Tomorrow should have been your birthday. I didn't know what I wanted to do for you, but I knew I wanted something that I could look back on to remember how I felt at exactly this moment. God decided (and I'm sure you helped) that Daddy and I needed your birthday off work so we could celebrate you. We are leaving tonight to Park City to stay in a beautiful hotel and enjoy our time together without any interruptions. Daddy is excited about the calamari at the restaurant that is downstairs in the hotel...I'm excited about what is supposed to be the most comfortable hotel bed in Utah. We're both excited for the mini-roadtrip (we're taking the long way), the change in scenery, and the gummy worms your little brother is demanding for the drive.
We had an ultrasound and got to see Nolan yesterday. I know that you see how big he is getting. It is so much fun to watch him wiggle around and to see how much he grows from visit to visit. We got a good look at his little face for the first time and Daddy thinks he has my nose. I wonder who you would have looked like. I picture you as a little girl version of Daddy with his nose and mouth, but my curly platinum blond hair. I can't help but think of you and what your ultrasounds would look like right now every time we walk in the doors of the Women's Center to see your little brother. I know you and God are working together to keep him safe and growing big and strong for us...he has a beautiful angel watching after him and I'll make sure he knows that when he is big enough to understand.
I think about earlier this year and how much I couldn't wait for tomorrow to be here. I felt like time was going by so slow and October 7th was a lifetime away.
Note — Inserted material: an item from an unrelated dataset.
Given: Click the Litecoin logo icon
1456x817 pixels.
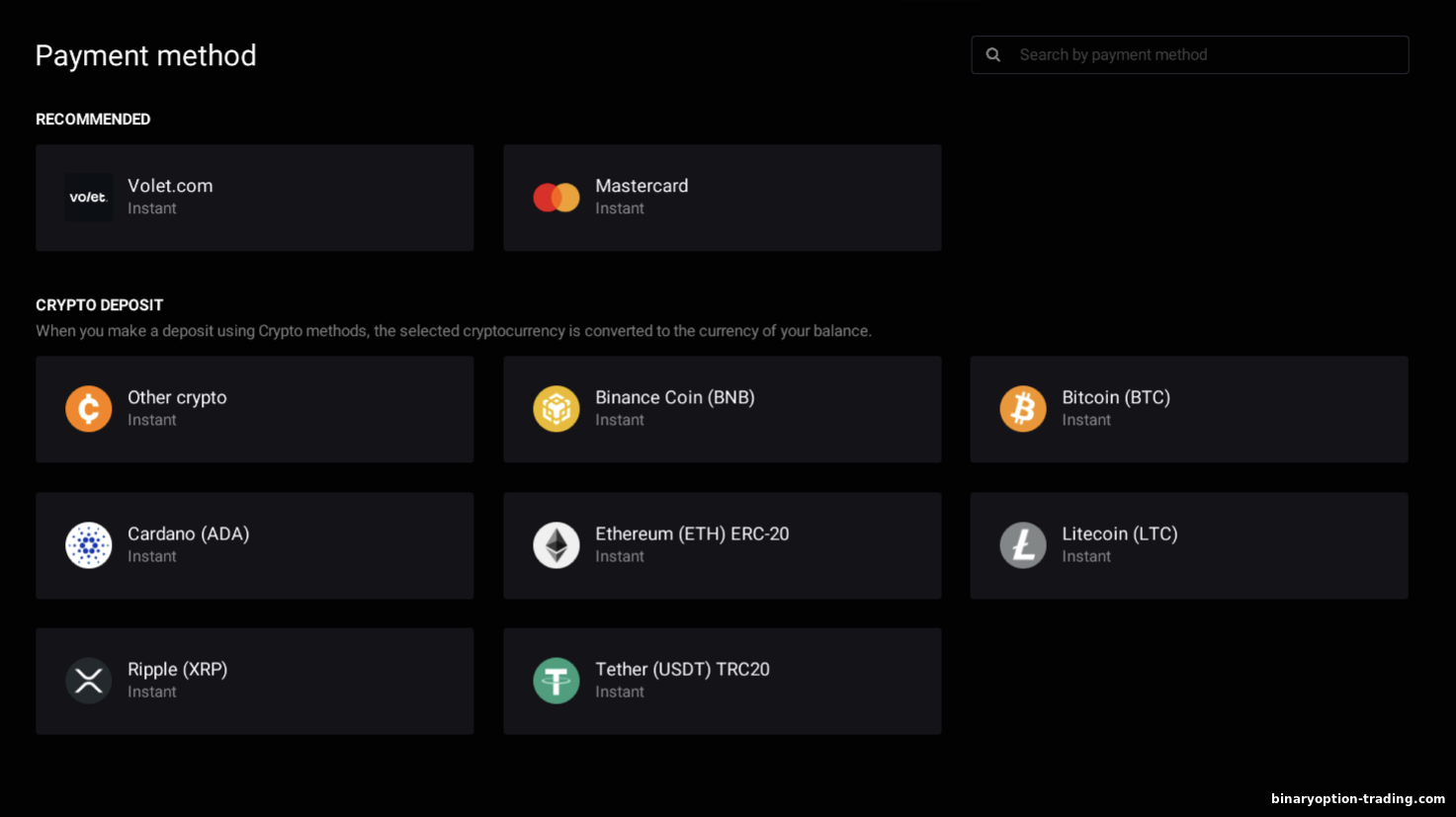Looking at the screenshot, I should pos(1023,545).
After we lost you, it seemed like all I did was blink and your due date was here. I wanted to be pregnant again by the time it came and although I can't wait to meet Nolan, it doesn't make me miss you any less. I wish you were still here. You were my first unexpected burst of tears after the positive pregnancy test that your Daddy and I had been waiting almost a year for, the first hug as I ran into his office and held up the test with shaking hands and let him know that you were growing in my belly, my first experience sitting in a doctor's office and hearing a heartbeat that was not my own coming from inside of my body, my first prayer for a child that I tried with everything in me to keep safe but in the end could not...
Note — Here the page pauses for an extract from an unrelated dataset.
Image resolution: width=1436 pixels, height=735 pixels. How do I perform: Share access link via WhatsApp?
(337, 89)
Nolan will come home and live in our house and I will get to hold him and snuggle him just like I spent 13 weeks dreaming of doing with you, but you will always be my first experience of love felt from a mother to her baby. You taught me to appreciate every bit of my new pregnancy and to never take a second of my time with your little brother for granted. I feel at peace knowing that you are spending what would have been your birthday up in Heaven and you are more taken care of than you ever could have been down here. When you left us, you were so tiny and frail but now you are perfect and strong and I'm sure your blond curls are blowing all over the place as you dance around up there.
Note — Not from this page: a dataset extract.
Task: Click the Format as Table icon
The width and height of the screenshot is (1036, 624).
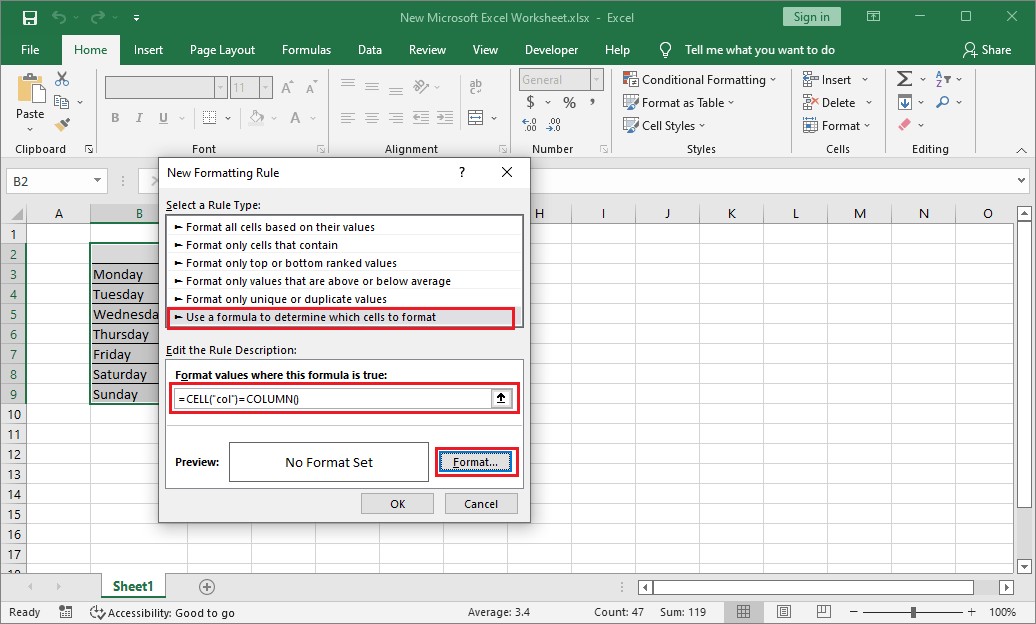Action: pyautogui.click(x=632, y=102)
So many people are thinking of you and loving you this week, little girl. Tomorrow will be spent in the mountains without phones or computers. It will just be Nolan, Daddy, and Mommy together in the middle of nowhere remembering you and celebrating what is to come. I'm sorry for writing this letter a day early but tomorrow needs to just be us...you understand. I love you and I will never stop missing you or thinking of you.